Die Studie soll neben wissenschaftlichen Erkenntnissen auch ganz praktische Einsichten liefern. Von der Frage, an welchen Stellen wie viele Muelleimer aufgestellt werden muessen bis zur moeglichst schonenden Strandreinigung. Die Verantwortlichen der Universitaet rechnen fuer den Herbst 2007 mit ersten Vorschlaegen fuer eine Zugangsregulierung des Strandes. Wir sind gespannt und werden an dieser Stelle berichten.

So geht es weiter: Stille Revolution am Es Trenc Strand

EsTrenc Strand Was frueher als Algenschmutz galt, wird heute als wertvoller Schutz des Oekosystems Strand und Duenen verstanden. Die immer wieder, besonders im Winter, von Wind und Wellen angespuelten abgestorbenen braunen Algen sind keinen Algen, sondern Neptungraeser. Fuer unwissende Touristen nur Schmutz mit unangenehmem Geruch sind sie tatsaechlich fundamentaler Bestandteil des Naturstrandes.

Im Wasser bremsen die Seegraeser, die in 200 Jahren nur einen Zentimeter wachsen, den Wellengang und schaffen Lebensraum fuer Mikroorganismen, denen der feine Sand zu verdanken ist, so wie fuer Fische, Krebse und andere Meerestiere. An Land schuetzen sie Strand und Duenen vor Windverwehung, die Schicht der abgestorbenen Pflanzen auf dem Sand verhindert, dass dieser von Wind und Sturm weggeblasen wird.

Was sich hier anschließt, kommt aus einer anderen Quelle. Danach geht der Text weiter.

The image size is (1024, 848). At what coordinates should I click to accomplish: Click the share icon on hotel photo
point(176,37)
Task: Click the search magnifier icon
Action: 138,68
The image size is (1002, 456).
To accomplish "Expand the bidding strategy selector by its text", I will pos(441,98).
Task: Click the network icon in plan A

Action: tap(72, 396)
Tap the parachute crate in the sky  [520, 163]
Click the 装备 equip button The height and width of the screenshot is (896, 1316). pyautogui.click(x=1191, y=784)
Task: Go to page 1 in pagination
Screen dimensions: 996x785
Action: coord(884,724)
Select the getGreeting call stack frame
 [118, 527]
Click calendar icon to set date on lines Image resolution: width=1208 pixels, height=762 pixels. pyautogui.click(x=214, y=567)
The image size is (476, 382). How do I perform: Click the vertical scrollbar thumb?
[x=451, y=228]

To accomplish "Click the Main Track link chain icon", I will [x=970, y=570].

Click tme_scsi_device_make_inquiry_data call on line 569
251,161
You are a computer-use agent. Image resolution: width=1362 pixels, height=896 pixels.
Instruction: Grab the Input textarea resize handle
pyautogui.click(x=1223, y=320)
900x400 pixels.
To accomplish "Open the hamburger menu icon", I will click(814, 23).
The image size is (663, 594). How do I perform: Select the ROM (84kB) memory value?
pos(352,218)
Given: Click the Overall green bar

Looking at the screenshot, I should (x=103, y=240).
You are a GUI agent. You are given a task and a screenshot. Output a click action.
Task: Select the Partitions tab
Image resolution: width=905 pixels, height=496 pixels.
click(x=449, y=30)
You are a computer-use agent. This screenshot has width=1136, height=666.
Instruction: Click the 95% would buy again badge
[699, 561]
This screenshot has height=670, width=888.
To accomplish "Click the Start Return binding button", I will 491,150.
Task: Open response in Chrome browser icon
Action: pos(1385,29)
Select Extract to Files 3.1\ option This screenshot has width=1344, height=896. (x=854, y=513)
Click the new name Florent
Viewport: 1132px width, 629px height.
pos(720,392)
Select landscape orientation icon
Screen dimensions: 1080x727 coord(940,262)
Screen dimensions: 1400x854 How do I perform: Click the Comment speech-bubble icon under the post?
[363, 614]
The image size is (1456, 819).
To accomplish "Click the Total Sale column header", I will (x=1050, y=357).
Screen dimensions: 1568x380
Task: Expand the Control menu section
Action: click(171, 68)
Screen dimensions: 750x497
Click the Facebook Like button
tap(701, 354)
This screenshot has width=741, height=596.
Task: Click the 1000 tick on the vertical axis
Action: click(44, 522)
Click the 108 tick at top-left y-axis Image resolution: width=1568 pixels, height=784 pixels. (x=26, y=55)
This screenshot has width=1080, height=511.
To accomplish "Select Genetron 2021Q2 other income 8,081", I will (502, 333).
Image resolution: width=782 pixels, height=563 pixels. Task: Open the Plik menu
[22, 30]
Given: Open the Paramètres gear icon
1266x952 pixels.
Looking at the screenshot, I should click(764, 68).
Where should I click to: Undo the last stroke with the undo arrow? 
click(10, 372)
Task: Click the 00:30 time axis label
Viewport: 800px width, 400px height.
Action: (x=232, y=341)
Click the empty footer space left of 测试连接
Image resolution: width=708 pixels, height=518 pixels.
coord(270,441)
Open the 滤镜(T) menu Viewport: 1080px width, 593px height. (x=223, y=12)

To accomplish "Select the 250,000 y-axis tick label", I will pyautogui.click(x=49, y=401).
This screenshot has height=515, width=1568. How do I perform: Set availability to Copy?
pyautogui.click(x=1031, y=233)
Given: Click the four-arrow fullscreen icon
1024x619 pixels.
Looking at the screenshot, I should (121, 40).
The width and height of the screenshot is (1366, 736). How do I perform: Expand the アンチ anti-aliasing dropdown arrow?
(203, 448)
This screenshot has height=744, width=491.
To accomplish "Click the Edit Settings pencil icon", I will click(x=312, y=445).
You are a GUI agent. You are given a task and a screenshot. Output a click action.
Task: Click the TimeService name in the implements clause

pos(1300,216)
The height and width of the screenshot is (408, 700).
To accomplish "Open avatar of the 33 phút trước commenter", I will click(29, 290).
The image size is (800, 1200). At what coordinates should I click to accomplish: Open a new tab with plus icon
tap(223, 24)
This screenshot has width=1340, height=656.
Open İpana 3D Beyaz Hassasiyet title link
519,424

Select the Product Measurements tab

EsTrenc Strand Mallorca Neuerdings bleiben die Neptungraeser moeglichst lange liegen und werden erst im Sommer weggeraeumt. Anders als frueher wird der Strand nicht mehr mit schweren Machinen durchpfluegt und geschaedigt. Das abgestorbene Seegras wird zu Haufen aufgetuermt, Wind und Wellen waschen den Sand aus, so bleibt er an Ort und Stelle. Ein Teil des Seegrases wird dann ueber den gesamten Strand verteilt und mit einer Schicht feuchtem Sand bedeckt, eine weitere Massnahme gegen Windverwehung. Restliches Seegras bekommen Bauern zur Duengung.

Zu den Massnahmen des Umweltministeriums gehoeren auch hoelzerne Lattenzaeune, sie stoppen den Flugsand und unterstuetzen die Ausbildung der Duenen. Ohne die Lattenzaeune flog der Strandsand in die Kiefernwaelder hinter den Duenen.

Ausserdem wurde im Fruehjahr 2008 der gesamte Es Trenc Strand samt Duenen und Kiefernwaeldern unter Naturschutz gestellt, das Befahren und Parken ist nicht mehr erlaubt. Besucher muessen Ihre Fahrzeuge jetzt auf den Parkplaetzen abstellen und werden dann per Shuttle Bus zum Strand gebracht. Die Buskosten sind in der Parkgebuehr enthalten.

Diese wichtigen Naturschutzmassnahmen tragen dazu bei, Urlaub Mallorca auch weiterhin als angenehm und wertvoll zu erleben.